In the colony the Rideau Canal was about to become an economic lifeline. It would get busier and busier, day and night, week after week, month on month until ice checked the flow. Ultimately, of course, the onset of a navigable St, Lawrence and the railroad combined to overpower the canal as a commercial route. But for a century the scene was the one described by an anonymous writer at Newboro, quoted by Robert Legget in Rideau Waterway. The canal was “crowded with boats carrying the produce of the country and bringing in such goods as were needed and the growing prosperity of the country could afford. City of Ottawa, Rideau King and Rideau Queen were some of the boats that carried passengers and freight and looked to one in their day like monsters of marine architecture. Tugs were towing 2, 3 and 4 barges; about 40 sailing scows carried out wood, lumber, pressed hay, grain, horses, cheese, whatever the country had to sell and brought in goods the merchants sold, the implements that were needed, the foodstuffs not grown in this climate and furnished employment to hundreds of men. Rafts of squared timber and of rough logs running up to hundreds of lock bands, built up with cook and bunk houses, stables for horses gouged by 20 or 30 men made their slow way to mills and market every year and left behind a fire menace. I have seen the men at work without a break for over sixty hours. They slept on the grass while the locks were filling and ate their meals that were brought to them sitting on a swing bar. They worked 24 hours a day, slept when they could. At first the lockmen were paid 60 cents a day for 71/2 months each year. Later their pay was raised to $1 a day and there never was a time when there was any trouble getting men to work on the lock.”

It was non-stop “when the horn blew we’d lock ‘em through” twenty four hours a day, seven days a week until 1871, after which Sunday was allowed off. Sleep between lockages was often snatched on a cot on the lockmaster’s porch. The biggest problem were the “blue barges” of logs, huge flotillas of lumber that had to be passed through the lock bit-by-bit, hour-after-hour.

For more than seven months a year there was no shortage of activity or company at the station. But in the winter it was thoroughly isolated. Distances to Kingston or even Elgin, a few miles away, were over trails rather than roads. The few people in the area had to make do with one another’s company. Pammy’s house, the largest around, was often the centre for euchre games, Christmas parties and impromptu dancing. “One of the high spots during the winter,” Melinda Warren writes in Hearth and Heritage: History of Chaffey’s Lock and Area, “would be when the carpentry crew came. The crew, of about twelve members, would camp at the station, sleeping on bunks in the storehouse. This work force was provided with their own cook, for a crew could live at the lock site for sometimes two months, building a new set of gates or a new dock. Because of their long stay they would become temporary members of the small communities. They provided a friendly diversion from long winter boredom. At night when the day’s work was done the crew, Lockmen and families would sit around the wood stove; stories and homemade bread in abundance. When the families retired for the evening, more stories and other ‘refreshments’ would be in greater abundance!

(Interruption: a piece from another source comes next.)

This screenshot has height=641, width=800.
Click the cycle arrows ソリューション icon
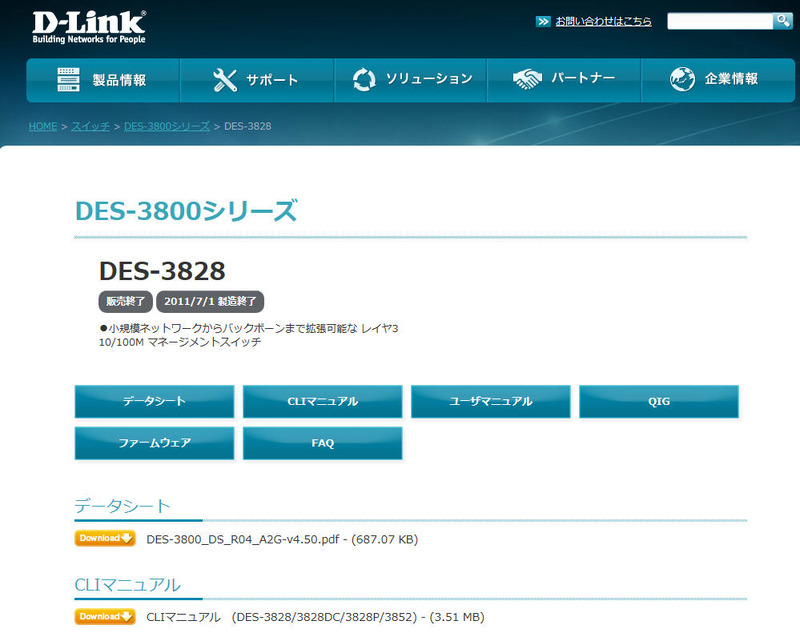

“It was a special time for the Lock Station when this crew came. The empty space which the crew left in the community when they moved on, would soon be filled by hard work to prepare for the new navigation season; and later new faces to relate the past winter’s tales to. . .”

Lockstations were strengthened in 1837-38 in response to rebellion troubles in both provinces (Upper and Lower Canada at that time, to become Canada West and East in 1841 and Ontario and Quebec in 1867) that pointed to the susceptibility of canal works to attack. Government durham boats loaded with ammunition and troops were passing through. Lock workers were called out to train with the militia. A report in Pammy’s hand describes “the loyal men who turned out to defend the lock and other works at Chaffey’s, Rideau Canal, on the 4th, 5th, 6th and 7th of July, 1838,” when the lock was menaced by sympathizers with the rebellion in Upper Canada. Under Pammy’s command twenty seven volunteers, including fifteen-year-old stepson James Simmons Jr., mounted sentries and patrolled the area to deter aggression.

Captain Billy, Pammy’s son, in 1890.

In the meantime Pammy and Elizabeth had a son William in 1833. As a boy he became a lake sailor and earned his captain’s papers at an early age. He would eventually be the first master of the Rideau Queen, owned by his son-in-law, and become widely known along the Rideau as Captain Billy.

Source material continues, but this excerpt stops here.